_TO DO:_ Reproduce the following data verbatim, preserving every line in its original order.

_MATERIAL FOR THIS TASK:_
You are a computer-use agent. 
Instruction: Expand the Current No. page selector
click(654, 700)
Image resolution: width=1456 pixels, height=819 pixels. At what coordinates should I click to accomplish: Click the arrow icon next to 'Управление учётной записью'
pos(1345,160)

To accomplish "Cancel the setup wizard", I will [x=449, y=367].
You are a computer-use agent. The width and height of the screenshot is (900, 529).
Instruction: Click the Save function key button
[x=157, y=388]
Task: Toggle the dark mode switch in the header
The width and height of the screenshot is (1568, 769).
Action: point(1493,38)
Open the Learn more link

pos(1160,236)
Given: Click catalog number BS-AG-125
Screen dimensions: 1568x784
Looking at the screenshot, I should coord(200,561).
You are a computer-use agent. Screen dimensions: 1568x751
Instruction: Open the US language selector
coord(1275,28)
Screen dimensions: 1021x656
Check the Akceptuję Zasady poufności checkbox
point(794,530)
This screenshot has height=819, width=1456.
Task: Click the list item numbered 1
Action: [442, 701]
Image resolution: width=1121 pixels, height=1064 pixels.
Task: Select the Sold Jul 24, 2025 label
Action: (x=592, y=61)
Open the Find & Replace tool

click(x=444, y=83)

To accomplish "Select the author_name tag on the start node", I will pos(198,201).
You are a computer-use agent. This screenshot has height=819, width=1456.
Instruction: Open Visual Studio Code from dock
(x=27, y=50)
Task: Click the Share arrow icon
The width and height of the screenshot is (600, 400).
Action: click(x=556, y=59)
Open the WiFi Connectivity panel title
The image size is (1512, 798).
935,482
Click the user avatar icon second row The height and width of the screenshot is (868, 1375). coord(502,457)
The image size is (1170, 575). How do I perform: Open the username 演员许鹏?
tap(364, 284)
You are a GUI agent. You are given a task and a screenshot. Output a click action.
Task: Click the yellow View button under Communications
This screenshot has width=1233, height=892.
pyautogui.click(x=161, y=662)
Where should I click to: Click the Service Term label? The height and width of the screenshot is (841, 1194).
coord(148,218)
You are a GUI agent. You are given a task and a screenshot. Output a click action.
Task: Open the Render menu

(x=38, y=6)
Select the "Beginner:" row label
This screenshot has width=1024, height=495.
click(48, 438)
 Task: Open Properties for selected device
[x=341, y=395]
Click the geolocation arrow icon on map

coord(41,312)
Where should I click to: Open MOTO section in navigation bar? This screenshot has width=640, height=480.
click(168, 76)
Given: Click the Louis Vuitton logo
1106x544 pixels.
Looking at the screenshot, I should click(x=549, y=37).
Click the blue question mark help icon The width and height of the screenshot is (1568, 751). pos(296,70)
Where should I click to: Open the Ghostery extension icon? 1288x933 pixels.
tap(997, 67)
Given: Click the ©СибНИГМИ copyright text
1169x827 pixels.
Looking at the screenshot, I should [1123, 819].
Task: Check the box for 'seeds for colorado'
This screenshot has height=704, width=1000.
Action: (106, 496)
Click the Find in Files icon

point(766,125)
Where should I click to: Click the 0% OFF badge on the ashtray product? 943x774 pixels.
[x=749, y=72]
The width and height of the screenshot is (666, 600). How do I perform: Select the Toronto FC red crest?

_WRITTEN ANSWER:_
You are a computer-use agent. 
Instruction: Expand the Current No. page selector
click(654, 700)
Image resolution: width=1456 pixels, height=819 pixels. At what coordinates should I click to accomplish: Click the arrow icon next to 'Управление учётной записью'
pos(1345,160)

To accomplish "Cancel the setup wizard", I will [x=449, y=367].
You are a computer-use agent. The width and height of the screenshot is (900, 529).
Instruction: Click the Save function key button
[x=157, y=388]
Task: Toggle the dark mode switch in the header
The width and height of the screenshot is (1568, 769).
Action: point(1493,38)
Open the Learn more link

pos(1160,236)
Given: Click catalog number BS-AG-125
Screen dimensions: 1568x784
Looking at the screenshot, I should coord(200,561).
You are a computer-use agent. Screen dimensions: 1568x751
Instruction: Open the US language selector
coord(1275,28)
Screen dimensions: 1021x656
Check the Akceptuję Zasady poufności checkbox
point(794,530)
This screenshot has height=819, width=1456.
Task: Click the list item numbered 1
Action: [442, 701]
Image resolution: width=1121 pixels, height=1064 pixels.
Task: Select the Sold Jul 24, 2025 label
Action: (x=592, y=61)
Open the Find & Replace tool

click(x=444, y=83)

To accomplish "Select the author_name tag on the start node", I will pos(198,201).
You are a computer-use agent. This screenshot has height=819, width=1456.
Instruction: Open Visual Studio Code from dock
(x=27, y=50)
Task: Click the Share arrow icon
The width and height of the screenshot is (600, 400).
Action: click(x=556, y=59)
Open the WiFi Connectivity panel title
The image size is (1512, 798).
935,482
Click the user avatar icon second row The height and width of the screenshot is (868, 1375). coord(502,457)
The image size is (1170, 575). How do I perform: Open the username 演员许鹏?
tap(364, 284)
You are a GUI agent. You are given a task and a screenshot. Output a click action.
Task: Click the yellow View button under Communications
This screenshot has width=1233, height=892.
pyautogui.click(x=161, y=662)
Where should I click to: Click the Service Term label? The height and width of the screenshot is (841, 1194).
coord(148,218)
You are a GUI agent. You are given a task and a screenshot. Output a click action.
Task: Open the Render menu

(x=38, y=6)
Select the "Beginner:" row label
This screenshot has width=1024, height=495.
click(48, 438)
 Task: Open Properties for selected device
[x=341, y=395]
Click the geolocation arrow icon on map

coord(41,312)
Where should I click to: Open MOTO section in navigation bar? This screenshot has width=640, height=480.
click(168, 76)
Given: Click the Louis Vuitton logo
1106x544 pixels.
Looking at the screenshot, I should click(x=549, y=37).
Click the blue question mark help icon The width and height of the screenshot is (1568, 751). pos(296,70)
Where should I click to: Open the Ghostery extension icon? 1288x933 pixels.
tap(997, 67)
Given: Click the ©СибНИГМИ copyright text
1169x827 pixels.
Looking at the screenshot, I should [1123, 819].
Task: Check the box for 'seeds for colorado'
This screenshot has height=704, width=1000.
Action: (106, 496)
Click the Find in Files icon

point(766,125)
Where should I click to: Click the 0% OFF badge on the ashtray product? 943x774 pixels.
[x=749, y=72]
The width and height of the screenshot is (666, 600). How do I perform: Select the Toronto FC red crest?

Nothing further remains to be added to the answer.